Nathan Karithi, a Standard Four pupil at Nkamathi primary school speaks on his cell phone which he bought using earnings from miraa.
Mwathi is tired and emaciated but he has to toil on because he has a family to feed. His 14-hour daily job involves harvesting and ferrying miraa from various farms.
Mwithia's plight evokes strong sympathy. His emaciated frame and haggard look bespeak volumes about the high levels of child labour in Meru North District. Mwathi and thousands of other children are not only victims of child labour but are also hooked to the addictive herb.
Orphaned by HIV/Aids at a tender age, these children have been forced to fend for themselves and their surviving family members.
If the children are not employed to pluck, sort out into various grades, package or carry miraa to the markets, they are engaged in more tedious and labour intensive coffee, tea and horticultural farms.

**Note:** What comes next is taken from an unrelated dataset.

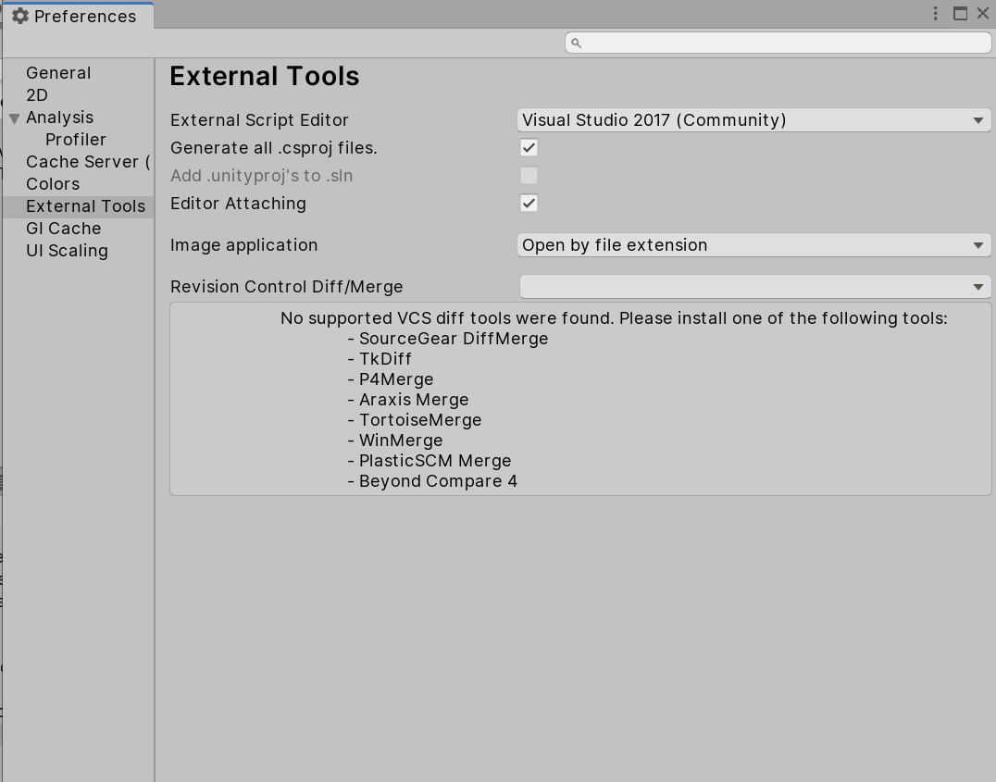Toggle Generate all .csproj files checkbox
Viewport: 996px width, 782px height.
[529, 148]
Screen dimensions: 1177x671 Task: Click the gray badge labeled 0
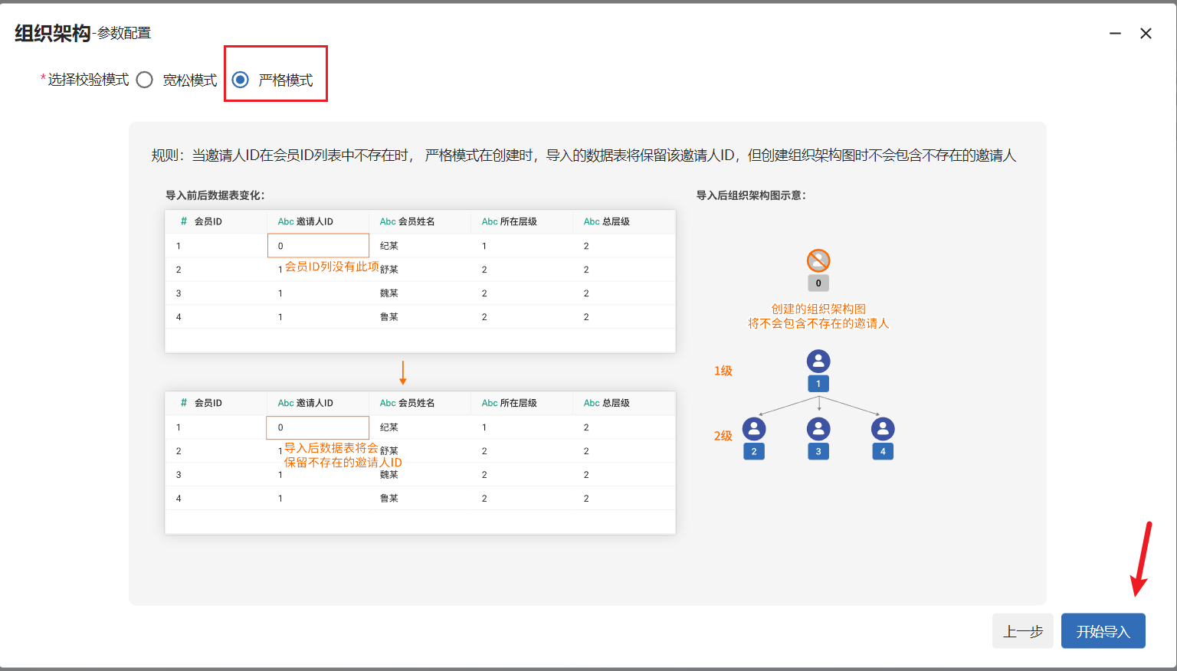pyautogui.click(x=818, y=283)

The place of work depends on where one comes from. Those from Igembe District are mainly engaged in miraa farming and business while those from Tigania toil in coffee and tea farms.
Mwithia and his colleagues are part of the estimated 250 million child labourers, worldwide, deprived of education, good health and basic freedoms.
Amos Mwiti supervises other truants of Nkamathi Primary School to pluck miraa twigs for pay at the local village.
In Kenya, according to a report by the International Labour Organisation (ILO), close to two million children are working in hazardous conditions. They are deprived of a worthwhile childhood and access to quality education. Most of these children head households because their parents are dead or are too weak because of their HIV/Aids status. Poverty is also another reason these minors find themselves thrown into the harsh realities of the labour market.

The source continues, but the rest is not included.